State administration officials have already spoken about the possibility of bringing in a partner with AGDC’s share of the LNG plant, perhaps a Japanese company that is also an LNG purchaser.
In a separate hearing in the Senate Finance Committee on Feb. 21, Deepa Poduval, of Black & Veatch, a consulting firm retained by the state administration, discussed the benefits for the state in having TransCanada as a partner and additional risks of going in alone in the partnership with the North Slope producers.
“You can’t look at TransCanada as just a bank,” to lessen the state’s financing burden, Poduval said.
“TransCanada is a very experienced pipeline builder and owner, and its experience includes a high level of expertise on northern pipelines. TranCanada is one of the few pipeline companies that can bring this kind of experience to the project.”
The company also has had a long interest, and experience with, an Alaska pipeline, the most recent being the company as the only bidder for an Alaska Gasline Inducement Act, or AGIA, license with the state a few years ago.
Being in the pipeline business, TransCanada brings with it incentives to expand the project to generate more revenues. The producers’ interest are more focused on maximizing their own returns, Poduval said.
Having TransCanada in the deal also retains the momentum, the committee was told.
“The company has been deeply involved since it received the AGIA license and has a substantial body of work that has been done,” she said.

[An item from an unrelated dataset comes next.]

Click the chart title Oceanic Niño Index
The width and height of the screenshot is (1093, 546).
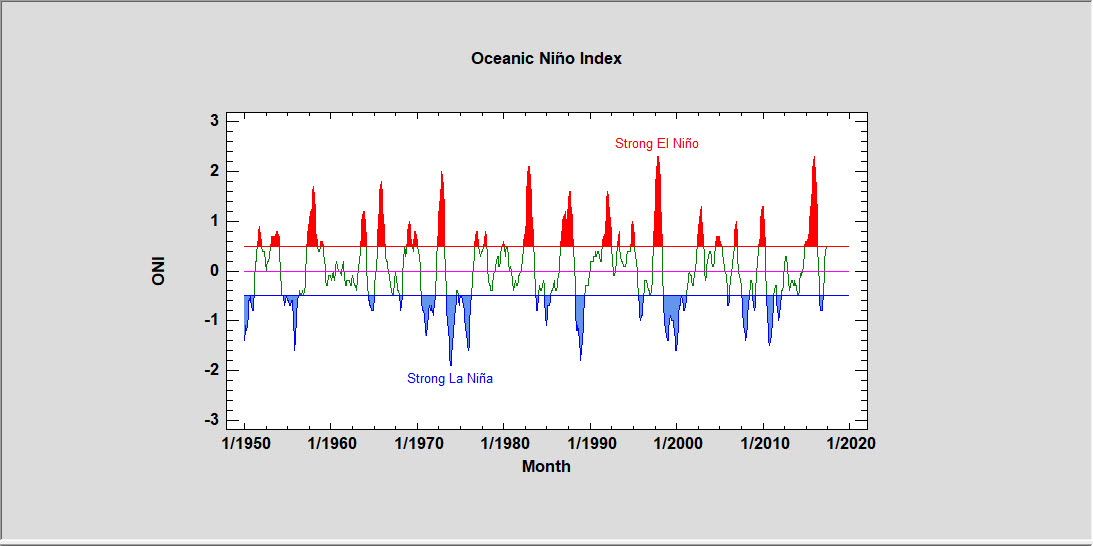tap(546, 59)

Relationships have also been established between TransCanada and the producer companies. It would take time for another pipeline company to duplicate these, she said.
Poduval also said the financing terms offered by TransCanada — a cap of 5 percent on debt and a 12 percent cap on return on equity — “are pretty good numbers in the pipeline world.”

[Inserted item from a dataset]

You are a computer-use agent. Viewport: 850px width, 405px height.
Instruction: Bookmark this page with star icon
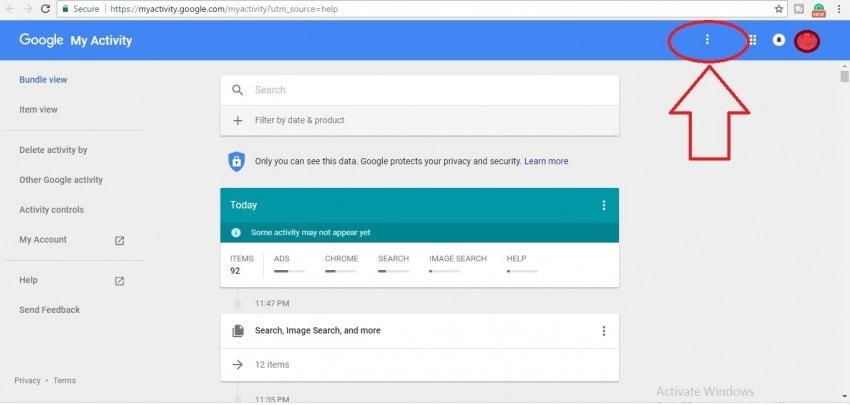(778, 8)
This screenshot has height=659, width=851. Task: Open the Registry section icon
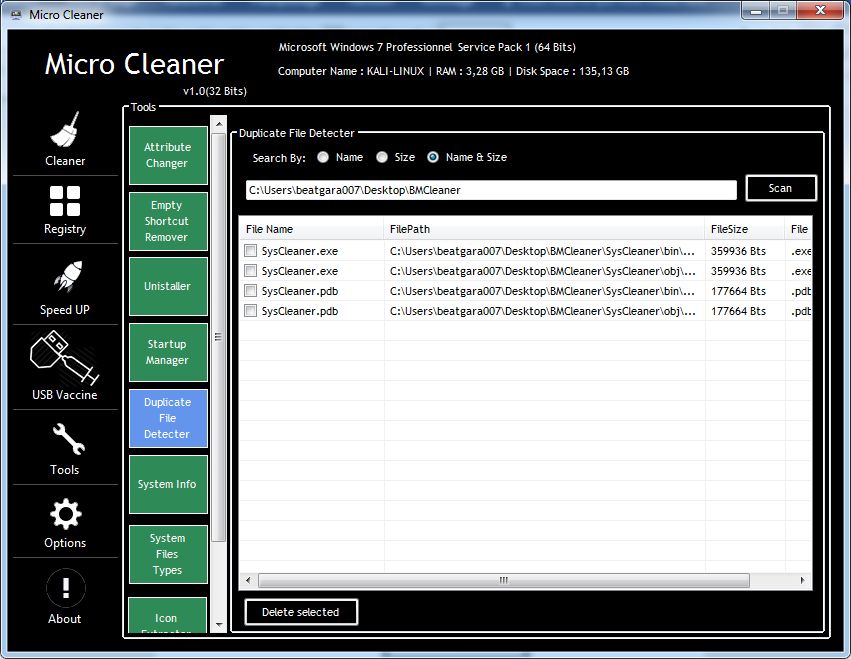pyautogui.click(x=65, y=201)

So is the guarantee of a 75 percent debt and 25 percent equity ratio in financing, Poduval said. The lower equity helps the state because it lowers the tariff, or transportation cost.
However, whatever improvement the state can gain with a potential new partner offering better terms is swamped by the erosion in the state’s long-run return by a delay while a new partner is solicited and brought in.
“If a new partner offers to reduce the return on equity to 10 percent instead of 12 percent, there could be a $100 million gain in state’s Net Present Value on the project. If the new partner offered an 80-20 debt/equity ratio instead of 75-25, there could be an additional $100 million in NPV,” Poduval told the Senate Finance committee.
“But what if there is a year’s delay while you solicit for and find a new partner? A year delay will cost you $800 million in lost NPV, so any gains from improved commercial terms are just washed away.”
She also said TransCanada runs some big risks by offering to lock in financial terms before the project begins construction and the actual financing is done.
There is no guarantee, she said, the company will actually get financing at 5 percent, or that it will be able to really raise enough debt to fund 75 percent of its construction costs.
“If the debt cost gets to 7 percent (instead of 5 percent) TransCanada’s NPV on the project could actually go negative,” she said.
TransCanada’s balance sheet and ability to finance may be strong now, Poduval said, but if the company’s circumstances are different several years from now when money has to be raised for the project the pipeline company may not be able to raise as much as is needed.
The same risk applies to the state, Poduval said. Despite the state’s current AAA credit rating, changes in financial circumstances or in capital markets could make it more expensive for the state to finance its share or limit the amount that can be borrowed, she said.